Some of Gillibrand’s allies have suggested the backlash is gendered — a classic example of a woman being blamed for a man’s alleged misdeeds. It could also be also tribal — anger at the idea that Gillibrand attacked someone within her own party. Or it might be generational: Some of Gillibrand’s more vocal public critics are older, more established political figures, rather than younger Democrats influenced by the feminist progressivism of the #MeToo era.
At least two major Democratic figures have expressed displeasure over the call for Franken to resign. Susie Tompkins Buell — a significant fundraiser, donor, and Clinton ally — said in January that she was “reconsidering” support for those who had called for Franken’s ouster.

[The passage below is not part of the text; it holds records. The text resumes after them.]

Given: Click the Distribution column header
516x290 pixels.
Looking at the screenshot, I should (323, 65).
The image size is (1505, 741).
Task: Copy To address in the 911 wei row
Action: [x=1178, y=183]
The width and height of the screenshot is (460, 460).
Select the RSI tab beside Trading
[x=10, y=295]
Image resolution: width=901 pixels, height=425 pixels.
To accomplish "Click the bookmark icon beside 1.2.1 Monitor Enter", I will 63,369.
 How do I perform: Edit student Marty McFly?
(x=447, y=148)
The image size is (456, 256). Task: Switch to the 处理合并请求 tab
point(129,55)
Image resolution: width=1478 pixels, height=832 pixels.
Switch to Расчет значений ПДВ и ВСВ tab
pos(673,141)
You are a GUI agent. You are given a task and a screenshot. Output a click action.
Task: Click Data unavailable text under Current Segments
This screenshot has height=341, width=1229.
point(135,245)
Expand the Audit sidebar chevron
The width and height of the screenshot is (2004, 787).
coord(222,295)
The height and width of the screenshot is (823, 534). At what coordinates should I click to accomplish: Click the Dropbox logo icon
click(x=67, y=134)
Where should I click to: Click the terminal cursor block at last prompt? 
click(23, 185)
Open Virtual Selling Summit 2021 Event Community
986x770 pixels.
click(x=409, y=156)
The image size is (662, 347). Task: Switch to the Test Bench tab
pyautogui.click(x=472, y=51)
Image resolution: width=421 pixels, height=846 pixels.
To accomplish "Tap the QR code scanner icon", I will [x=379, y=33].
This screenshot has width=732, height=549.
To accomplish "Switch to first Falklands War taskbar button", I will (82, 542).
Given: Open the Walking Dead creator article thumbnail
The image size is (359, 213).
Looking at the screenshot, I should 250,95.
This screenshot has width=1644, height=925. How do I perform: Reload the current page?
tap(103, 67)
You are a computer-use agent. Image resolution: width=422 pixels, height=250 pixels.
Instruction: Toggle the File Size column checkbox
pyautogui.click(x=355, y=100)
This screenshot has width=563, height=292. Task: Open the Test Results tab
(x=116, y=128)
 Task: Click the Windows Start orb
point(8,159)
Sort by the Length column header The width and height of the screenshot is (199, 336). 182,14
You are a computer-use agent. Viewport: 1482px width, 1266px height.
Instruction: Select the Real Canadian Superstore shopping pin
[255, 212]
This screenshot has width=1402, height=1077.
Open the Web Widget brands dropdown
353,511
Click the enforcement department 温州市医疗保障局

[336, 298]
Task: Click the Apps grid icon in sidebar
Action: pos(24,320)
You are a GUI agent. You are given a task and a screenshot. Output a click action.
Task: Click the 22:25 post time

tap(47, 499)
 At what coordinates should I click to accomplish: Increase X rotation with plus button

Six months later, billionaire donor George Soros raised the issue again, saying the one person he hoped Democrats didn’t nominate for president in 2020 was Gillibrand. He blamed her for Franken’s resignation, he told the Washington Post, something he said she’d called for “in order to prove her chances.”
On Wednesday, HuffPost reported that a number of former Clinton donors are still upset with Gillibrand, and say they won’t support a future candidacy. (“If standing up for women who have been wronged makes George Soros mad, that’s on him,” Gillibrand told HuffPost.)
Online, the frequent condemnations of Gillibrand usually echo Soros’s criticisms: that she “railroaded” Franken in order to further her own political ambitions, either to make her path to the presidential nomination easier or gain attention after having made her name in the Senate as a longtime advocate for victims of sexual assault.
The issue doesn’t appear poised to fade away, especially if Gillibrand steps further into the national spotlight — in part because Franken, too, is seemingly not going away.
A spokesperson for Franken said Tuesday that the former senator was “not commenting on stories for the foreseeable future.” But that day, Franken made his first public appearance since his resignation — one where he refused to rule out running for further office.
“I miss the whole job,” Franken said, according to a local TV station. “I loved that job. I loved the job as senator. It was very meaningful for me and bittersweet. I would like to still be there.”
Gillibrand’s allies, though they position her choice as a moral one, don’t entirely disagree in principle: Given her record, they say, there was no other decision to make but to believe Franken’s many accusers, one of whom was a former Democratic congressional staffer. And, they implicitly argue, should anything matter beyond the legitimacy of the allegations?
But the frustrations on Twitter pointed at Gillibrand also echo anger at the Democratic establishment in the Trump era — a populist, if not principled, frustration that Democrats continue to “play by the rules,” dutifully pushing out one of their most popular politicians after allegations of inappropriate touching, while Donald Trump remains in office despite a bevy of credible allegations of sexual assault against him.
Last year, Gillibrand faced scrutiny when she said Bill Clinton should have resigned after the revelations about his relationship with Monica Lewinsky. The criticism came from some close Clinton allies and conservatives, who accused Gillibrand of hypocrisy — accepting the Clintons’ support when it was politically convenient, then criticizing him when the moment had changed.
But some younger feminists also defended Gillibrand, saying the conversation around Clinton has long been focused on women responding to his behavior, rather than demanding a response from Clinton himself.
A not dissimilar defense emerged of her and her colleagues calling on Franken to resign: If Democrats can't call out behavior in their own party, some argued, doesn't that diminish the power of their critique of Republicans facing similar, or even much more serious, allegations?